Cameron is also turning his efforts toward species of Vanilla here in the United States in partnership with William Morton PhDx’22, a student studying the conservation genetics of Vanilla found in southern Florida, where climate change puts their habitats in imminent danger.

“The Florida Keys are very low-level islands, and the Everglades is a swamp; it’s already basically sea level,” Morton says. “Climatologists and NASA agree that if the rest of the glaciers of Greenland melt, the sea level could rise anywhere from 16 to 23 feet, and it would only take about eight inches for those environments in the Florida Keys — for [Vanilla’s] habitats — to be underwater.”

Part of Morton’s research includes developing a seed germination protocol that could offer more expedient and sustainable reproduction of these plants, in addition to suggesting other conservation methods such as assisted migration of the plants so that they don’t disappear.

“We just can’t lose hope,” Cameron says. “We have to keep trying and educating.”

Ken Cameron preserves plant cuttings between pieces of paper

Cameron is the director of the 1.3 million-specimen Wisconsin State Herbarium.

Artificial Alternatives

There’s a silver lining to Vanilla’s fraught future, though it’s hardly sterling.

“We probably will always have a world with vanilla flavoring,” Cameron says. “But it might be artificial.”

Many manufacturers are already shifting to synthetic vanilla products.
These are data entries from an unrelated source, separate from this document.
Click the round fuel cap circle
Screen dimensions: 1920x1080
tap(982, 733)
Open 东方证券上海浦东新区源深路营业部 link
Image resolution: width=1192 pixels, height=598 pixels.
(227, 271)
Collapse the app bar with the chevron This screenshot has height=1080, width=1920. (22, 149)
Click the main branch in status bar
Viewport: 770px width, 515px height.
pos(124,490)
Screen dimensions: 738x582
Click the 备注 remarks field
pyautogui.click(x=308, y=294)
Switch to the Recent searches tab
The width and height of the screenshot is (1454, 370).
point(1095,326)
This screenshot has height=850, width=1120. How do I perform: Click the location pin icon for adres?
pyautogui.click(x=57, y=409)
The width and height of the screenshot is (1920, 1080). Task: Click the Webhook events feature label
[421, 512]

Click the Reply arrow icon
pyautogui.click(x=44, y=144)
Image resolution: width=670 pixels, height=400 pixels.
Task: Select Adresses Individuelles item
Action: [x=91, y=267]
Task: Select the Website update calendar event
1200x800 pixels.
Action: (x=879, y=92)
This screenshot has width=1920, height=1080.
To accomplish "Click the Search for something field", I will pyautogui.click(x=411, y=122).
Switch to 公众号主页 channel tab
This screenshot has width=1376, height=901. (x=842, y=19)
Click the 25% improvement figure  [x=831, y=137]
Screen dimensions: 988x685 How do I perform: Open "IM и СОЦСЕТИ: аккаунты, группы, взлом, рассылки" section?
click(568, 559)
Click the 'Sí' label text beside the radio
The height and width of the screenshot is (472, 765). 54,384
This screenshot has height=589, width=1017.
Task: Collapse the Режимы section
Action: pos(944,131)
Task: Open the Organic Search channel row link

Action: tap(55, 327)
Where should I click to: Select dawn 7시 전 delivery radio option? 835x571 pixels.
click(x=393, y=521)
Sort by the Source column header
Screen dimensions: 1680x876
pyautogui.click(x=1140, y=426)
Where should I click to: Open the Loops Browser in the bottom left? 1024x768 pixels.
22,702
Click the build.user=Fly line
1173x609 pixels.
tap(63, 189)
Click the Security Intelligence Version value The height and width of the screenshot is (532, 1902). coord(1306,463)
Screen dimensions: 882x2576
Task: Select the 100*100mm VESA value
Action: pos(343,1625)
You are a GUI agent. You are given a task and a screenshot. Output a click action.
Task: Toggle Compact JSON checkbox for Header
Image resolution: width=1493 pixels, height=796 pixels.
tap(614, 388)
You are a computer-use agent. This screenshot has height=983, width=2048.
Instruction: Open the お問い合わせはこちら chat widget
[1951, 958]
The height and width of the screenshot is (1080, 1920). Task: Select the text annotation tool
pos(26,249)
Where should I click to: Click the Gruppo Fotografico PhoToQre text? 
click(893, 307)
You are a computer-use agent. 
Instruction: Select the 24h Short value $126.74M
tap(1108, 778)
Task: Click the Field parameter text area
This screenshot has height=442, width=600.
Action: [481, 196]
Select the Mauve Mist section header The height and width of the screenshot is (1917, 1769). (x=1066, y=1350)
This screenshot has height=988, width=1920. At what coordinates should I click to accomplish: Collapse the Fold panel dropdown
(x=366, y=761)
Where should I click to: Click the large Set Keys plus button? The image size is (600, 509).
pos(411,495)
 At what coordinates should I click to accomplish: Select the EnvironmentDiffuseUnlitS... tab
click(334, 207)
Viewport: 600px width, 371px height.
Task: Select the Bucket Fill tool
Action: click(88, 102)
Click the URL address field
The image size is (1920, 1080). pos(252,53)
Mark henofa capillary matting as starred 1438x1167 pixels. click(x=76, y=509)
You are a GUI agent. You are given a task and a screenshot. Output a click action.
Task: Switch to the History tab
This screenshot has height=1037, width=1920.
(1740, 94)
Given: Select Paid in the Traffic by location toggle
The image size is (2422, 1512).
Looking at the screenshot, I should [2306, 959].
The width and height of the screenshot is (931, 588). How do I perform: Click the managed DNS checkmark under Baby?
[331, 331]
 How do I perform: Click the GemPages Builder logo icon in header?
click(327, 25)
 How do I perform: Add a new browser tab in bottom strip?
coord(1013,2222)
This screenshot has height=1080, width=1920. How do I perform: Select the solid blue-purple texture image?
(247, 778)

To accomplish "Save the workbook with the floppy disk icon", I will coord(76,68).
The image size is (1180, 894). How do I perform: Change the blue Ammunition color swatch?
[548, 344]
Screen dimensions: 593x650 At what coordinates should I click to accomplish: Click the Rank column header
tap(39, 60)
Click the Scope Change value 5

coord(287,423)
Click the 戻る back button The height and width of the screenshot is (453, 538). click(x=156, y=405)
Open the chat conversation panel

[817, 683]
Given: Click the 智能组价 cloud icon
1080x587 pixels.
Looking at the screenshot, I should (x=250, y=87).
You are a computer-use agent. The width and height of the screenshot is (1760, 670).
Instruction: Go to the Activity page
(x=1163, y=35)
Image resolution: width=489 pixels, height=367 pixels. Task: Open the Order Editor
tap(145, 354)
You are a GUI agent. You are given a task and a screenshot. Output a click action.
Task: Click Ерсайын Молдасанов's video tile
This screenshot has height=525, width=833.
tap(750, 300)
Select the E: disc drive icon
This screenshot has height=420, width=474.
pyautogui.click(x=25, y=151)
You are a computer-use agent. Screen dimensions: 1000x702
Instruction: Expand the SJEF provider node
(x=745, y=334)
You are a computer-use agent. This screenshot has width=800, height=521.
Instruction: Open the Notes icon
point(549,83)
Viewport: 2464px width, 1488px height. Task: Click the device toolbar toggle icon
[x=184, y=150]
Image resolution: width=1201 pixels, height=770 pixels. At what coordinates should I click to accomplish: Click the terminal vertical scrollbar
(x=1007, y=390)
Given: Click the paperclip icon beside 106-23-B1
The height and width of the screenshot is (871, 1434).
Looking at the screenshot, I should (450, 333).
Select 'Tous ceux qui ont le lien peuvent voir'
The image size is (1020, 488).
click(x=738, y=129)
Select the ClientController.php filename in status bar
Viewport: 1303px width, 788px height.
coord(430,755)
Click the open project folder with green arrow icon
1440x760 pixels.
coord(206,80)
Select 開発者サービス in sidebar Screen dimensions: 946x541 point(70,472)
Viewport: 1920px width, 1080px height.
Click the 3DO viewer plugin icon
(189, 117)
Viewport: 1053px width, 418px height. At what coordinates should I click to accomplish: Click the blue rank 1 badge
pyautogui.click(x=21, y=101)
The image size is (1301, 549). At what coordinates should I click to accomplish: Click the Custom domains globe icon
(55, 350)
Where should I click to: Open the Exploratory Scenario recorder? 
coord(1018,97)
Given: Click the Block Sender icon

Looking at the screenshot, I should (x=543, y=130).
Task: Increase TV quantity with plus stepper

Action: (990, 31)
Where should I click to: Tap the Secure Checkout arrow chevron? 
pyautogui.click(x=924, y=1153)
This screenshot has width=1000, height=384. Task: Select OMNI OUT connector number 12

A genetically modified variety of bacteria produces vanilla flavoring that can be labeled as “natural” because bacteria are living, organic things.

“But it’s not the same product,” Cameron warns. “It doesn’t have the complexities and the special nuances of natural vanilla from the orchid.”

Perhaps, when we see ourselves in orchids, the familiarity goes beyond a vague reflection. We, too, have made a home on this earth for millennia but now see that home becoming a hostile environment. For orchids, this could mean the end of days. For their human counterparts, it’s pulling the sensory rug out from under the foods, customs, cultures, and memories that are wrapped up in vanilla’s aroma.

“Can you imagine a world like that?” Cameron asks. “What a tragedy it would be if we didn’t have vanilla.”


Megan Provost is a staff writer for On Wisconsin.